Low Cost Organic Gas Sensors on Plastic for Distributed Environmental MonitoringEPA Grant Number: R830899
Title: Low Cost Organic Gas Sensors on Plastic for Distributed Environmental Monitoring
Investigators: Subramanian, Vivek
Institution: University of California - Berkeley
EPA Project Officer: Carleton, James N
Project Period: May 1, 2003 through April 30, 2006
Project Amount: $328,000
RFA: Environmental Futures Research in Nanoscale Science Engineering and Technology (2002) RFA Text | Recipients Lists
Research Category: Nanotechnology , Safer Chemicals
The overall objective of this research is to develop novel arrayed gas sensors on plastic that offer extremely high specificity and broad-range detection capability while maintaining low fabrication cost, making them viable for use in distributed environmental monitoring applications, in which cost is an important criterion.
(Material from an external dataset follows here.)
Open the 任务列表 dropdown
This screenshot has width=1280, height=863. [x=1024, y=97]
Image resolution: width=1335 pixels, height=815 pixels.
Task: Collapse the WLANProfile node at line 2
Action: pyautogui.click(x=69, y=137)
The work will focus on the development of organic transistor-based gas sensors fabricated directly on plastic using inkjet printing. This will be enabled through the extensive use of nanoengineered materials. Interactions between the organic active layer and adsorbed gaseous species will result in a change in transistor characteristics, which will be used to achieve high sensitivity. Differential diagnoses from arrays of variants of the sensors will be used to achieve high specificity. The active layers will consist of inkjet-printed organic semiconductors, enabling massive parallelism of different sensors at low cost. To achieve this low-cost, highly specific sensing, extensive use will be made of nanoengineered materials including nanocrystalline metallic conductors and functionalized oligomer and polymer semiconductors that will be engineered at the molecular scale to achieve high specificity and sensitivity. The entire sensor fabrication process will be performed using environmentally friendly additive manufacturing techniques.
The direct result of this work will be the development of a low cost gas sensor technology offering high specificity and sensitivity for a wide range of environmentally relevant gaseous species. These sensors will be immediately applicable in the development of distributed environmental monitoring systems at low cost. Initial results indicate that these sensors may also be used for aqueous monitoring as well.